Medical experts have been studying the relationship between the brain and the gut for years, particularly how psychological stress can impact gut health, including its impact on microbiome diversity and digestion. Toby Melville/Reuters

According to a recent study from the Perelman School of Medicine at the University of Pennsylvania, cells that are involved in communication between psychological stress responses in the brain and inflammation in the gastrointestinal (GI) tract have been identified in animal models.

These cells, specifically glial cells, support neurons and communicate stress signals from the central nervous system and travel to the nervous system within the GI tract, known as the enteric nervous system, subsequently causing inflammation within the bowels.

Today, it is estimated that over 1.5 million Americans currently suffer from inflammatory bowel disease (IBD), which covers Crohn's disease and ulcerative colitis; both of which can spark symptoms ranging from frequent diarrhoea, abdominal pain and blood in the stool, whilst persistent inflammation of the bowels can eventually lead to permanent damage within the GI tract. Current treatments consist of anti-inflammatory medication, steroids and changes to your diet.

Christoph Thaiss, PhD, assistant professor of Microbiology and senior author of the study, commented on the nature of the study, saying: "Clinicians have long observed that chronic stress can worsen IBD symptoms, but until now, no biological connection has been identified to explain how the digestive system knows when someone is stressed."

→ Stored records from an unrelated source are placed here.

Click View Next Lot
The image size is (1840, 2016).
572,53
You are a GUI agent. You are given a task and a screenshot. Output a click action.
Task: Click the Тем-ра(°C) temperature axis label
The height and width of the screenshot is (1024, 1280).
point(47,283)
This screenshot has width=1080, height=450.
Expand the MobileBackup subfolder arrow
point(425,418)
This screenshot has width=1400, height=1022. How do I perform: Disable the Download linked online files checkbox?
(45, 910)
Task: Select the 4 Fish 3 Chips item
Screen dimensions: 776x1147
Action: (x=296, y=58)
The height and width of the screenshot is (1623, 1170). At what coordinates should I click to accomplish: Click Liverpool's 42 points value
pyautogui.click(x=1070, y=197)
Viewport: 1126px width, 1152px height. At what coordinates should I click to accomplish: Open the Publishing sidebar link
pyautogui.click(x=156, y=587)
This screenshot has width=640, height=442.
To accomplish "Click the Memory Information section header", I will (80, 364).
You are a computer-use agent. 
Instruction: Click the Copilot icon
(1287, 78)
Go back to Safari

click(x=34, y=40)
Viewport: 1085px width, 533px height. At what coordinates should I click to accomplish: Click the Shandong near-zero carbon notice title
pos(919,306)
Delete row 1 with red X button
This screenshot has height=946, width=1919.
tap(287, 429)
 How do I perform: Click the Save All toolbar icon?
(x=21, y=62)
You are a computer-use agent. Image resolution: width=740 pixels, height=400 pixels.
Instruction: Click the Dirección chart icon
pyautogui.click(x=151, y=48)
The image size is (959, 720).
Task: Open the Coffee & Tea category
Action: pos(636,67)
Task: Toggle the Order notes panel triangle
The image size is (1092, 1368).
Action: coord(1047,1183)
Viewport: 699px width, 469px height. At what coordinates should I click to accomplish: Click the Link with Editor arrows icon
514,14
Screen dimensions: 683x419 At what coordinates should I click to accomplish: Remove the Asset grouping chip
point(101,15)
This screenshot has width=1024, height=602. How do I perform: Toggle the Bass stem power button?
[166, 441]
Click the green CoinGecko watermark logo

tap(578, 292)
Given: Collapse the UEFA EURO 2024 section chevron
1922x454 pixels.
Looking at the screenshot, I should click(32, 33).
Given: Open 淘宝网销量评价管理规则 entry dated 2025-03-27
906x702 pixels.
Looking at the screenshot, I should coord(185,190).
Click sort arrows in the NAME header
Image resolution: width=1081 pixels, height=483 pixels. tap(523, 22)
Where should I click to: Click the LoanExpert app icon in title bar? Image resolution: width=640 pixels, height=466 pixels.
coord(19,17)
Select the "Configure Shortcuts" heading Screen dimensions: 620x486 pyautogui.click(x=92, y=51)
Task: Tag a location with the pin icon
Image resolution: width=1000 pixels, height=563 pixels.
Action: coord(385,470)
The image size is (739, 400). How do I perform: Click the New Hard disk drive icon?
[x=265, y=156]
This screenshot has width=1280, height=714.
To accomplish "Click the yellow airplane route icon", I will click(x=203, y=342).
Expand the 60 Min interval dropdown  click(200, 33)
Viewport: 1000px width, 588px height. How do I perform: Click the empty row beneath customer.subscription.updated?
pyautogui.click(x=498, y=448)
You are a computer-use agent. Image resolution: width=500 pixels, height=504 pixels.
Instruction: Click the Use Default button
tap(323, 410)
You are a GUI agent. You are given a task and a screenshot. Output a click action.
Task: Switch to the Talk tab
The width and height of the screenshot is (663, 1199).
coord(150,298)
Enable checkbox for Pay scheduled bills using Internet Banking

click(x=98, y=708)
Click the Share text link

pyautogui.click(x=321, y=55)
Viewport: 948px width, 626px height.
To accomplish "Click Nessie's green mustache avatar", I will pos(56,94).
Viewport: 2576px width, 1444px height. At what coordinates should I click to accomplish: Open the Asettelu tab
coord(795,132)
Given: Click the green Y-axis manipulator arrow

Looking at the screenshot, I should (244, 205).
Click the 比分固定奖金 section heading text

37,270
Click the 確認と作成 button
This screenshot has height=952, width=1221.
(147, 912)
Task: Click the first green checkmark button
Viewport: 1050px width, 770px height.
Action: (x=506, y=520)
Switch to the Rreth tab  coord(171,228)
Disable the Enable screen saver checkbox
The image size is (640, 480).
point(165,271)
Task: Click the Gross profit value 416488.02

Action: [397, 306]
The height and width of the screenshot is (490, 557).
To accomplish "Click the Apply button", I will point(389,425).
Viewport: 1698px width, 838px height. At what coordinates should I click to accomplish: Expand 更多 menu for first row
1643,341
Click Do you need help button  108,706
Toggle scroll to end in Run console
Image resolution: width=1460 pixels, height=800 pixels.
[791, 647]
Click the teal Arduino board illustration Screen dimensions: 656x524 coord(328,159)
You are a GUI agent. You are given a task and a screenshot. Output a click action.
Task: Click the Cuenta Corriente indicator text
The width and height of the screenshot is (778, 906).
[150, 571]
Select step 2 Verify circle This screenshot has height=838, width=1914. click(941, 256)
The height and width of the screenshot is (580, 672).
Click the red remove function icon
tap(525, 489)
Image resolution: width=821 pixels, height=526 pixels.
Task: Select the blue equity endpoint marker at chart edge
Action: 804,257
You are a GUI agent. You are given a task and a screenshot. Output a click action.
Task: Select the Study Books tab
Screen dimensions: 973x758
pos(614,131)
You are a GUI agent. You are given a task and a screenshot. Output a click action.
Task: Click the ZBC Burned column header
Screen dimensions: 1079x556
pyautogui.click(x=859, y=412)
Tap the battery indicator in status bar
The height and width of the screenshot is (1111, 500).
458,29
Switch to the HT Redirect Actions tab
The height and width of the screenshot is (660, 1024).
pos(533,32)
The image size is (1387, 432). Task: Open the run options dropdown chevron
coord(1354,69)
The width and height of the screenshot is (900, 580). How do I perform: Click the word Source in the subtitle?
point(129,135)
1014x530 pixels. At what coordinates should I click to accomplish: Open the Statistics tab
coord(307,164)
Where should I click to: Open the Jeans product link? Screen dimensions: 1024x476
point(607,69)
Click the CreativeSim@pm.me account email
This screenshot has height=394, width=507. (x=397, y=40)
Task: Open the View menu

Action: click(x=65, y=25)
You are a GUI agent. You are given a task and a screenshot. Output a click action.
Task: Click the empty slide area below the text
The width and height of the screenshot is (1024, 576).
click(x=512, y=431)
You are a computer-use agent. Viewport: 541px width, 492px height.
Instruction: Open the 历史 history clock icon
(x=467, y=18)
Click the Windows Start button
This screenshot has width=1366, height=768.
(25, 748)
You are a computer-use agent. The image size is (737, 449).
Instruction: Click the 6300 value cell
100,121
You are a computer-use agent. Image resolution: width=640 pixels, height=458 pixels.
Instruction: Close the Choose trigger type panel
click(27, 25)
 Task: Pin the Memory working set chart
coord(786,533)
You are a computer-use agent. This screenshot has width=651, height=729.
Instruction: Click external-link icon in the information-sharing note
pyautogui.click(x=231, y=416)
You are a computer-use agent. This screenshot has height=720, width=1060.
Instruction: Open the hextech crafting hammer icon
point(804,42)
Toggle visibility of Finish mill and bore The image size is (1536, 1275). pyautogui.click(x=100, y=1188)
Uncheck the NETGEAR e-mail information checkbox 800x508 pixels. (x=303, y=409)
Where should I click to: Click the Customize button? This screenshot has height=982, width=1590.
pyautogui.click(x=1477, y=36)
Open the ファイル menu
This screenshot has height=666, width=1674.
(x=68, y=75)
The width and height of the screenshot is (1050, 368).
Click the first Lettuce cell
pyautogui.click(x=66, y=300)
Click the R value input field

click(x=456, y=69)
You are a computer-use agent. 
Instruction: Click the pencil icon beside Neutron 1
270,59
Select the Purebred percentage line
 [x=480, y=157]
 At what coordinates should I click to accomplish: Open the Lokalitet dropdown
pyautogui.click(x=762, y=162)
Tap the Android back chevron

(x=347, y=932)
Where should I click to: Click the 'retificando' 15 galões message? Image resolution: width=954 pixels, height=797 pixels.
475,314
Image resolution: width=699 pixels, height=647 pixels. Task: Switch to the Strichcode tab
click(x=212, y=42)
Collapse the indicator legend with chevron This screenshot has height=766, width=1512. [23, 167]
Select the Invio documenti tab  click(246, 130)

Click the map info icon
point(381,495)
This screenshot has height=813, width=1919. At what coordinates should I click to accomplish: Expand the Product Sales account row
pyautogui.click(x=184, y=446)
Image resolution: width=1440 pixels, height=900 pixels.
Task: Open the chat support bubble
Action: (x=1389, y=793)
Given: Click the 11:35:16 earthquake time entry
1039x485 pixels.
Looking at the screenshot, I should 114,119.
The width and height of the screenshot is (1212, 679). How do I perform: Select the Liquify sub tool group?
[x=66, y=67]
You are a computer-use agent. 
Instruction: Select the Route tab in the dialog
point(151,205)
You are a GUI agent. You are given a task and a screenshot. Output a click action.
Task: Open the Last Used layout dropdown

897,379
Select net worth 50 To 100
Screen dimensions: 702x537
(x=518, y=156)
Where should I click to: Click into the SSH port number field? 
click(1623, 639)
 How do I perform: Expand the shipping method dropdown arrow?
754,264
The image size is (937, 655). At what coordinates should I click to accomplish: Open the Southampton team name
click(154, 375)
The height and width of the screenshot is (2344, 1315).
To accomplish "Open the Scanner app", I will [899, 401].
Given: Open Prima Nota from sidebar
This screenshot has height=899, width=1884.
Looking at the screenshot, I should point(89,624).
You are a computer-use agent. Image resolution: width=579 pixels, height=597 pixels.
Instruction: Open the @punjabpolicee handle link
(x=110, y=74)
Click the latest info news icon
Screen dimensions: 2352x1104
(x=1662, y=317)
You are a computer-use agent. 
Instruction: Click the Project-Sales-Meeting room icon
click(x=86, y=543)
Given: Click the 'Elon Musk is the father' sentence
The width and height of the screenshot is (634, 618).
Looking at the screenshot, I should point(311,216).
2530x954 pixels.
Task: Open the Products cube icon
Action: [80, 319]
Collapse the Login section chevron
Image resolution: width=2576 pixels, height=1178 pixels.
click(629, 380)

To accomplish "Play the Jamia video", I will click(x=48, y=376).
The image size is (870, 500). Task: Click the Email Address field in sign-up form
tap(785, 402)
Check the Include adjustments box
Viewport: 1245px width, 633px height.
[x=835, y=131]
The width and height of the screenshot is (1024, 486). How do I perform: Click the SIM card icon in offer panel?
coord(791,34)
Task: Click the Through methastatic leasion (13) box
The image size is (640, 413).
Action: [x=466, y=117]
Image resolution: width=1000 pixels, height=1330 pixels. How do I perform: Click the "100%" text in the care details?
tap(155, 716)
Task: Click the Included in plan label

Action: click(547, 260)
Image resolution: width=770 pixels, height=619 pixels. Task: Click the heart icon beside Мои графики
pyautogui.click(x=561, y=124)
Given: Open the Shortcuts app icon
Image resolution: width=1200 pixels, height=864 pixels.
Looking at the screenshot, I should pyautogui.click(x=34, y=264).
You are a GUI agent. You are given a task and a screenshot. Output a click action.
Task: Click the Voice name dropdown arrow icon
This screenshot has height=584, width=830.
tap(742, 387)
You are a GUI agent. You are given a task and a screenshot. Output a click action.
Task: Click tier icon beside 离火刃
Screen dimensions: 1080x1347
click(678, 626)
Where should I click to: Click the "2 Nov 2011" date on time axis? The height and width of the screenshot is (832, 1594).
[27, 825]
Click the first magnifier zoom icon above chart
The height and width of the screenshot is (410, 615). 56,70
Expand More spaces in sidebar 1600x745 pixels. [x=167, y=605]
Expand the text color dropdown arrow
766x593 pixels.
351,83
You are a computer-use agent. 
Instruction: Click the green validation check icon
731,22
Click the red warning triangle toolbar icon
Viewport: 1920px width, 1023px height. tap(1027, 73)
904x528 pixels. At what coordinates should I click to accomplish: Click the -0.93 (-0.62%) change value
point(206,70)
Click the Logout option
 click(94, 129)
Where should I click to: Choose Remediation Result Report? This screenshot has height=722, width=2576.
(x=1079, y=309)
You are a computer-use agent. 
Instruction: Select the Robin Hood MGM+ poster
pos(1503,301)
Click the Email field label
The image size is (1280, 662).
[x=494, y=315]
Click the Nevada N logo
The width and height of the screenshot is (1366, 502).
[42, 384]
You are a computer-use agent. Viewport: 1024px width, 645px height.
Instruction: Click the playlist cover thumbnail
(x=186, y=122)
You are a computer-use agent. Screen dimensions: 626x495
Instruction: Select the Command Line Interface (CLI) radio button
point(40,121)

The researchers used mice with IBD to conduct their experiments and the team discovered, as is customary with humans, that the mice developed severe symptoms when they experienced stress. Researchers traced the initial stress response signals to the adrenal cortex that, in turn, released glucocorticoids, which are steroid hormones known for activating psychological responses to stress throughout the body.

Ostensibly, the neurons and glial cells within the ENS responded to chronically-elevated levels of glucocorticoids, suggesting a significant link between precepted stress in the brain and inflammation of the intestines.

While it is typical for glucocorticoids to have an anti-inflammatory effect on the body, the researchers found that when the glial cells within the ENS were exposed to the hormones for an elongated amount of time and during periods of chronic stress, they attracted white blood cells to the GI tract, thus increasing the inflammation. Also, when exposed to chronic stress, the neurons in the ENS and GI tract ceased their natural function, which can potentially lead to impaired bowel movements and exacerbated IBD symptoms.

Senior members of the study examined the results, and verified the connection between psychological stress and IBD symptoms in humans by using the UK Biobank, a large-scale biomedical database, along with a cohort from the IBD Immunology Initiative at Penn Medicine. They later discovered that, in patients diagnosed with IBD, the level of reported stress correlated with increased severity of IBD symptoms.

Maayan Levy, PhD, fellow assistant professor of Microbiology and co-senior author of the study, spoke of the results: "This finding highlights the importance of psychological evaluations in patients being treated for IBD, as well as to inform treatment protocols. One of the most common treatments for IBD flare-ups is steroids, and our research indicates that in patients with IBD who experience chronic stress, the efficiency of this treatment could be impaired."

The researchers underlined their study by insisting on opportunities for further research into the biology of glial cells along with the various roles they play in systems throughout the body, including communication between the nervous and immune systems.